* [EXTRACTED RECORDS]:
● ● ● ● ● ● ●
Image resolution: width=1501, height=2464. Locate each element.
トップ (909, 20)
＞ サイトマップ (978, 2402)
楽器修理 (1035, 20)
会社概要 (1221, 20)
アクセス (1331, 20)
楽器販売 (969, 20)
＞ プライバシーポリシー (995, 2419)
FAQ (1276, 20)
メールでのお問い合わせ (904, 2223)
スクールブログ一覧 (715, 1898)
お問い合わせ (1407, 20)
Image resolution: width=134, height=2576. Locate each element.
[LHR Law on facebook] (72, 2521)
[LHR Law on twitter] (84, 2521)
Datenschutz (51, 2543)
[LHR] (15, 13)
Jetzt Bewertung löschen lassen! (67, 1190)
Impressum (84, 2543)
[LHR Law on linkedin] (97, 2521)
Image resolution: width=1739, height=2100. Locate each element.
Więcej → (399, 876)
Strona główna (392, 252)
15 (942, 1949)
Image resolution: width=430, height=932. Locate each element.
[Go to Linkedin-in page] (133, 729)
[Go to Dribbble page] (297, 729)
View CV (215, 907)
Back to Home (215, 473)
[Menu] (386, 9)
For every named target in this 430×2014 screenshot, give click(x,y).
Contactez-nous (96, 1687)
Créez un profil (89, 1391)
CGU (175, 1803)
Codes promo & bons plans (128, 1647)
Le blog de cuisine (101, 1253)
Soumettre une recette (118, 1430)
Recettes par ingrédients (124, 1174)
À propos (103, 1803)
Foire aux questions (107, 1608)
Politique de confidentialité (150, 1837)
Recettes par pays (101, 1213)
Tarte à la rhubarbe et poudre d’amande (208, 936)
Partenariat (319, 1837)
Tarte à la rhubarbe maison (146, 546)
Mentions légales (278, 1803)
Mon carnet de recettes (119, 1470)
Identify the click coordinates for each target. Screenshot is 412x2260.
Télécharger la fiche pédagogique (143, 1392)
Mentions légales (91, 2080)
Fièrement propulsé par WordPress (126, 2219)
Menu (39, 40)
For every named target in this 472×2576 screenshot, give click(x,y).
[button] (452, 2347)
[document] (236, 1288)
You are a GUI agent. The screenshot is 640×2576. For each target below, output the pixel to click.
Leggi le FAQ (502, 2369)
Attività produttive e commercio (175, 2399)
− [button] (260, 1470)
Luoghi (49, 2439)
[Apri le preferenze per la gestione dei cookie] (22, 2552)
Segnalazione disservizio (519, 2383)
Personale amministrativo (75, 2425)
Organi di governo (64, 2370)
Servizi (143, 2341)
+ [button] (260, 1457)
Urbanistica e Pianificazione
● ● ● ● ● ● ●
* [INSTRUCTIONS TO FOLLOW]: With the line holding "トップ (909, 20)" as the first and the line holding "Leggi le FAQ (502, 2369)" as the last, set down that range of the entries above exactly, and nothing else.

* [EXERCISE RESPONSE]:
トップ (909, 20)
＞ サイトマップ (978, 2402)
楽器修理 (1035, 20)
会社概要 (1221, 20)
アクセス (1331, 20)
楽器販売 (969, 20)
＞ プライバシーポリシー (995, 2419)
FAQ (1276, 20)
メールでのお問い合わせ (904, 2223)
スクールブログ一覧 (715, 1898)
お問い合わせ (1407, 20)
Image resolution: width=134, height=2576. Locate each element.
[LHR Law on facebook] (72, 2521)
[LHR Law on twitter] (84, 2521)
Datenschutz (51, 2543)
[LHR] (15, 13)
Jetzt Bewertung löschen lassen! (67, 1190)
Impressum (84, 2543)
[LHR Law on linkedin] (97, 2521)
Image resolution: width=1739, height=2100. Locate each element.
Więcej → (399, 876)
Strona główna (392, 252)
15 (942, 1949)
Image resolution: width=430, height=932. Locate each element.
[Go to Linkedin-in page] (133, 729)
[Go to Dribbble page] (297, 729)
View CV (215, 907)
Back to Home (215, 473)
[Menu] (386, 9)
For every named target in this 430×2014 screenshot, give click(x,y).
Contactez-nous (96, 1687)
Créez un profil (89, 1391)
CGU (175, 1803)
Codes promo & bons plans (128, 1647)
Le blog de cuisine (101, 1253)
Soumettre une recette (118, 1430)
Recettes par ingrédients (124, 1174)
À propos (103, 1803)
Foire aux questions (107, 1608)
Politique de confidentialité (150, 1837)
Recettes par pays (101, 1213)
Tarte à la rhubarbe et poudre d’amande (208, 936)
Partenariat (319, 1837)
Tarte à la rhubarbe maison (146, 546)
Mentions légales (278, 1803)
Mon carnet de recettes (119, 1470)
Identify the click coordinates for each target. Screenshot is 412x2260.
Télécharger la fiche pédagogique (143, 1392)
Mentions légales (91, 2080)
Fièrement propulsé par WordPress (126, 2219)
Menu (39, 40)
For every named target in this 472×2576 screenshot, give click(x,y).
[button] (452, 2347)
[document] (236, 1288)
You are a GUI agent. The screenshot is 640×2576. For each target below, output the pixel to click.
Leggi le FAQ (502, 2369)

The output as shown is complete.